Problem ->
Below are the records; give again exactly the lines that run from the one with "You are a computer-use" through the last line.
[Data for analysis — start]
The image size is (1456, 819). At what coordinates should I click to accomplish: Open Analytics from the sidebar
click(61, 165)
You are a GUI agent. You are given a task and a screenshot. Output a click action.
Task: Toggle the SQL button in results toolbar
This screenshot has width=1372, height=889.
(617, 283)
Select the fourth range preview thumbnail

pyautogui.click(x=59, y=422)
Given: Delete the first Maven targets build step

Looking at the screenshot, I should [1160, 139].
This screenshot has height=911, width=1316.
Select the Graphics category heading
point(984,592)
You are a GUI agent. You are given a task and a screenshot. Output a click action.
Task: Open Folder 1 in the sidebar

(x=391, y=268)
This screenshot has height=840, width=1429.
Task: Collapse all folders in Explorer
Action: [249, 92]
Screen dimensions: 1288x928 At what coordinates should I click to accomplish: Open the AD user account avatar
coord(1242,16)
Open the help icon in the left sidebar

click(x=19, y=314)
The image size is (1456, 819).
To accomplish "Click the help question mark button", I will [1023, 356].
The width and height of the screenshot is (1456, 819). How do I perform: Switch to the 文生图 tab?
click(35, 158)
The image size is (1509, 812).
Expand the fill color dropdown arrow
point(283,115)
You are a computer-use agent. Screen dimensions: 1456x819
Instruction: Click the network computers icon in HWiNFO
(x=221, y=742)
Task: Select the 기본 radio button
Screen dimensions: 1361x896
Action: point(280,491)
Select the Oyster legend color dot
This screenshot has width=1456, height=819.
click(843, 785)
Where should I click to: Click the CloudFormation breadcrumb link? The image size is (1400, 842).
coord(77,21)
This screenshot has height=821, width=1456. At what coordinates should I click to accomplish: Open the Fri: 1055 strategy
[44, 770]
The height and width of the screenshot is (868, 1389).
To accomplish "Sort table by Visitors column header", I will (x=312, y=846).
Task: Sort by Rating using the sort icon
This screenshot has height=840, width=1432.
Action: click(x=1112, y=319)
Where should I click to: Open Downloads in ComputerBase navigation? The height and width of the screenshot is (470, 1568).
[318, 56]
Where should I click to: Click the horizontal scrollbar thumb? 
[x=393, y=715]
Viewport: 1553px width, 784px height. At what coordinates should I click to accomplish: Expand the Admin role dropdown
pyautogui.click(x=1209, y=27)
[Data for analysis — finish]
Written solution ->
You are a computer-use agent. Screen dimensions: 1456x819
Instruction: Click the network computers icon in HWiNFO
(x=221, y=742)
Task: Select the 기본 radio button
Screen dimensions: 1361x896
Action: point(280,491)
Select the Oyster legend color dot
This screenshot has width=1456, height=819.
click(843, 785)
Where should I click to: Click the CloudFormation breadcrumb link? The image size is (1400, 842).
coord(77,21)
This screenshot has height=821, width=1456. At what coordinates should I click to accomplish: Open the Fri: 1055 strategy
[44, 770]
The height and width of the screenshot is (868, 1389).
To accomplish "Sort table by Visitors column header", I will (x=312, y=846).
Task: Sort by Rating using the sort icon
This screenshot has height=840, width=1432.
Action: click(x=1112, y=319)
Where should I click to: Open Downloads in ComputerBase navigation? The height and width of the screenshot is (470, 1568).
[318, 56]
Where should I click to: Click the horizontal scrollbar thumb? 
[x=393, y=715]
Viewport: 1553px width, 784px height. At what coordinates should I click to accomplish: Expand the Admin role dropdown
pyautogui.click(x=1209, y=27)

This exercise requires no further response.